One beneficiary took legal action challenging the will and seeking to be appointed administrator of the Estate.
After the legal challenges were finalised, the Court granted the Letters of Administration in relation to the Deceased's Estate.
The property was listed for sale.
The property sold at auction shortly afterwards.
The property was never rented.
Relevant legislative provisions
Income Tax Assessment Act 1997 Subsection 118-195(1)
Reasons for decision
Subsection 118-195(1) of the ITAA 1997 allows a trustee of a deceased estate to disregard a capital gain or loss from a dwelling if:
• the property was acquired by the deceased before 20 September 1985, or
• the property was acquired by the deceased on or after 20 September 1985 and the dwelling was the deceased's main residence just before the deceased's death and was not then being used for the purpose of producing assessable income, and
• your ownership interest ends within 2 years of the deceased's death (the Commissioner has discretion to extend this period in certain circumstances).

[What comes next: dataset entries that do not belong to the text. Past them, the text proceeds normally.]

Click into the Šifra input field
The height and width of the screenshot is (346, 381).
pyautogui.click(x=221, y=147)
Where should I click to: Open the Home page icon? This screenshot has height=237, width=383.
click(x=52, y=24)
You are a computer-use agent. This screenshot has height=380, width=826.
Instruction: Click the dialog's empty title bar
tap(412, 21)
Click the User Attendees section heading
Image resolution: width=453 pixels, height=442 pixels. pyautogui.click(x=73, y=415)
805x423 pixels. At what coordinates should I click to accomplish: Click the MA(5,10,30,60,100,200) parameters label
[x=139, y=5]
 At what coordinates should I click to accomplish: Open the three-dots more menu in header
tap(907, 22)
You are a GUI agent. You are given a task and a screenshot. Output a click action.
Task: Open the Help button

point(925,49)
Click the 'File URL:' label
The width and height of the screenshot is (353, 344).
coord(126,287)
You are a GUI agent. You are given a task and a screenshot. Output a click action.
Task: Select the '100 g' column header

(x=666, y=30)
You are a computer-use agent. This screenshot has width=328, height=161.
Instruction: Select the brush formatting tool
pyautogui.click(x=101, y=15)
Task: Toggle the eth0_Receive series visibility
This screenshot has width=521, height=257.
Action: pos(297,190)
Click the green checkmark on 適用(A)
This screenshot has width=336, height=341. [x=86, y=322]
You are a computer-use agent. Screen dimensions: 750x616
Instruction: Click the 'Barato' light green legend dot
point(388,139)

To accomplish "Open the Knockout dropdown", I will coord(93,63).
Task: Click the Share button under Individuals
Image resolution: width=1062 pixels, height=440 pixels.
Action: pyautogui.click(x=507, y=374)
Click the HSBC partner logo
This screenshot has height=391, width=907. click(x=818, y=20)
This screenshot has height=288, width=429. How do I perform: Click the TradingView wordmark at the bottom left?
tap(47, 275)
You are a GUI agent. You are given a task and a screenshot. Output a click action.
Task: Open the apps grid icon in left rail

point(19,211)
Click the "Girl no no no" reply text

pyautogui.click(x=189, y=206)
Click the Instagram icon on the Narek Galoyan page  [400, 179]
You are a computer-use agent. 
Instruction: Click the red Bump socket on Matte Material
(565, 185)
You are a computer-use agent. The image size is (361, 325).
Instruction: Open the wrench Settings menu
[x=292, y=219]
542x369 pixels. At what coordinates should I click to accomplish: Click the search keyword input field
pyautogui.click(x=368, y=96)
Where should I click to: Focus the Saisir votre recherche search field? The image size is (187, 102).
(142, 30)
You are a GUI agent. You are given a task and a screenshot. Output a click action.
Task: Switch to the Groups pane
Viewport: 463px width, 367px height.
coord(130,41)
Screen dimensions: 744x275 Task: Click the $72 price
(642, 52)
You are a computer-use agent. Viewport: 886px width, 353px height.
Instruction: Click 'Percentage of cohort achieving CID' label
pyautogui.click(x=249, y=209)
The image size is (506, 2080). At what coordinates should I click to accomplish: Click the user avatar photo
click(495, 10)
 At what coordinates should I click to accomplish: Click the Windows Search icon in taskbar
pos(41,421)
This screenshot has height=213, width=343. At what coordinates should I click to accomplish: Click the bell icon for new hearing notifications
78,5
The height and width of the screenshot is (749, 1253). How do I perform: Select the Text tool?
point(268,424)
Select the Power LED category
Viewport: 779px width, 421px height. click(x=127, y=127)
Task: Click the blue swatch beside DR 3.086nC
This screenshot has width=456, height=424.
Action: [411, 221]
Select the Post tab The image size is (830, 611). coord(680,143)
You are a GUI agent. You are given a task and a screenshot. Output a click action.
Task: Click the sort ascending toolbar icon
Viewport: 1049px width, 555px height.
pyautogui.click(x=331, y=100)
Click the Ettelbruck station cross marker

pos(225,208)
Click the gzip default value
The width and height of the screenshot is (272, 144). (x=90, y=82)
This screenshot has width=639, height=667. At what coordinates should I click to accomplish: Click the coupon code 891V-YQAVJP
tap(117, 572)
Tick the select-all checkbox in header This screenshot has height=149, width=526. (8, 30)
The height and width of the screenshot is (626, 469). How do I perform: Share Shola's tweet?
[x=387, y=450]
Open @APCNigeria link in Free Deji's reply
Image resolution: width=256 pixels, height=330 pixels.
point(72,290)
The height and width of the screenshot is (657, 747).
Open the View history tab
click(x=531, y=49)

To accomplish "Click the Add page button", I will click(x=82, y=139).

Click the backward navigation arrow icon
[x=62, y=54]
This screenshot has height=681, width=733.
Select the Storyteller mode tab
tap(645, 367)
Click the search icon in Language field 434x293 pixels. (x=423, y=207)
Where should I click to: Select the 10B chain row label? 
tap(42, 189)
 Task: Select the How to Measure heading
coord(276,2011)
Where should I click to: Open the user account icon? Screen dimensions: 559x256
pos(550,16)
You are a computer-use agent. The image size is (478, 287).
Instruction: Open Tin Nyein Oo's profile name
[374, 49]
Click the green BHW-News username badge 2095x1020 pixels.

The following is a non-exhaustive list of situations in which the Commissioner would be expected to exercise the discretion:
• the ownership of a dwelling or a will is challenged,
• the complexity of a deceased estate delays the completion of administration of the estate,
• a trustee or beneficiary is unable to attend to the deceased estate due to unforeseen or serious personal circumstances arising during the two year period (eg the taxpayer or a family member has a severe illness or injury), or
• settlement of a contract of sale over the dwelling is unexpectedly delayed or falls through for reasons outside the beneficiary or trustee's control.
In this case, you were unable to sell the property until the legal challenges to the will and the administration of the Estate were settled. Once settled, you listed the property for sale and then sold it at auction shortly afterwards.
Having considered the particular circumstances of this case, the Commissioner will apply his discretion under subsection 118-195(1) of the ITAA 1997 and allow an extension to the two year time limit.